ABOUT THIS TASK: Leaving out the pictures, please retype each record exactly.

RECORDS SHOWN:

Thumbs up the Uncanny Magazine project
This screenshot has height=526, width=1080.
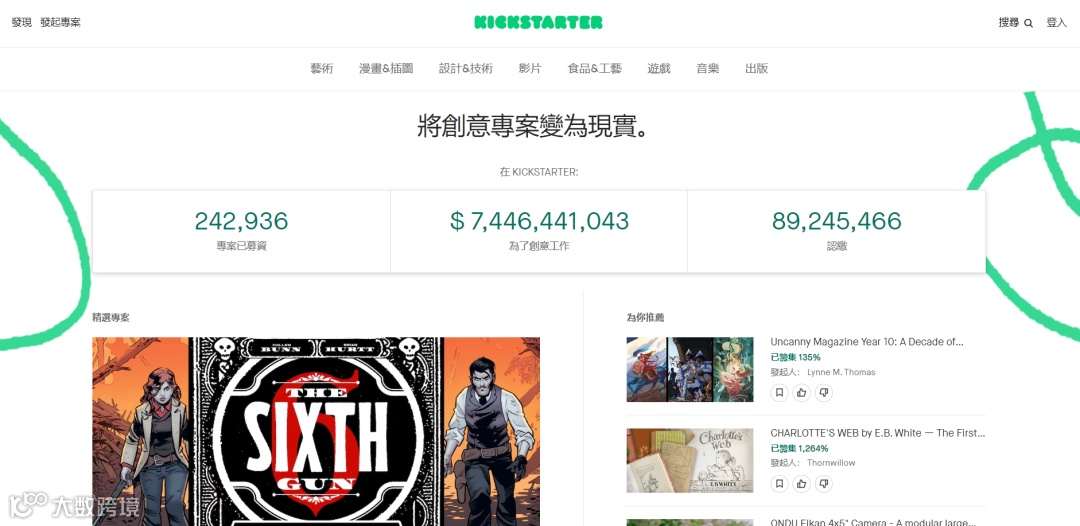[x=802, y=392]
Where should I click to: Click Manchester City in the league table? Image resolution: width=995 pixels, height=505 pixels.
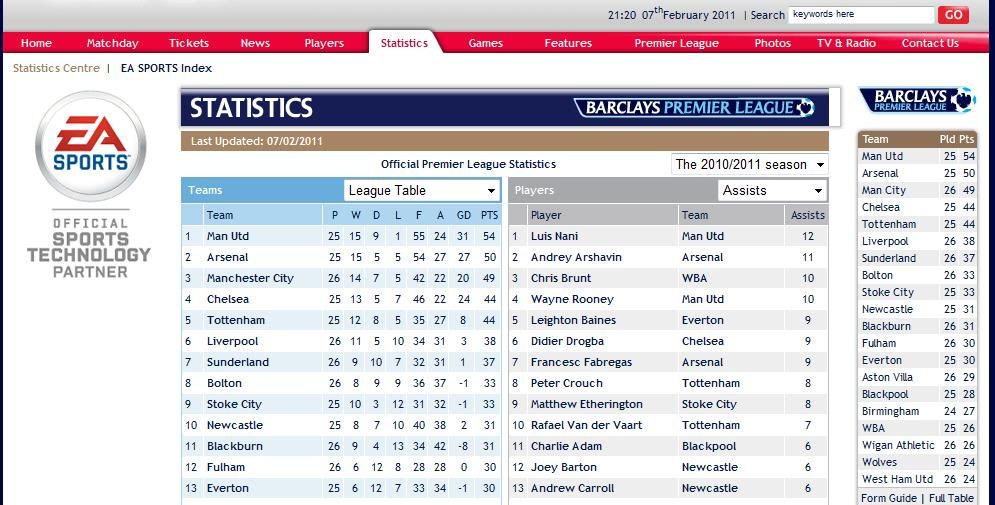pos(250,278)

WRITTEN REPLY:
Thumbs up the Uncanny Magazine project
This screenshot has height=526, width=1080.
[x=802, y=392]
Where should I click to: Click Manchester City in the league table? Image resolution: width=995 pixels, height=505 pixels.
pos(250,278)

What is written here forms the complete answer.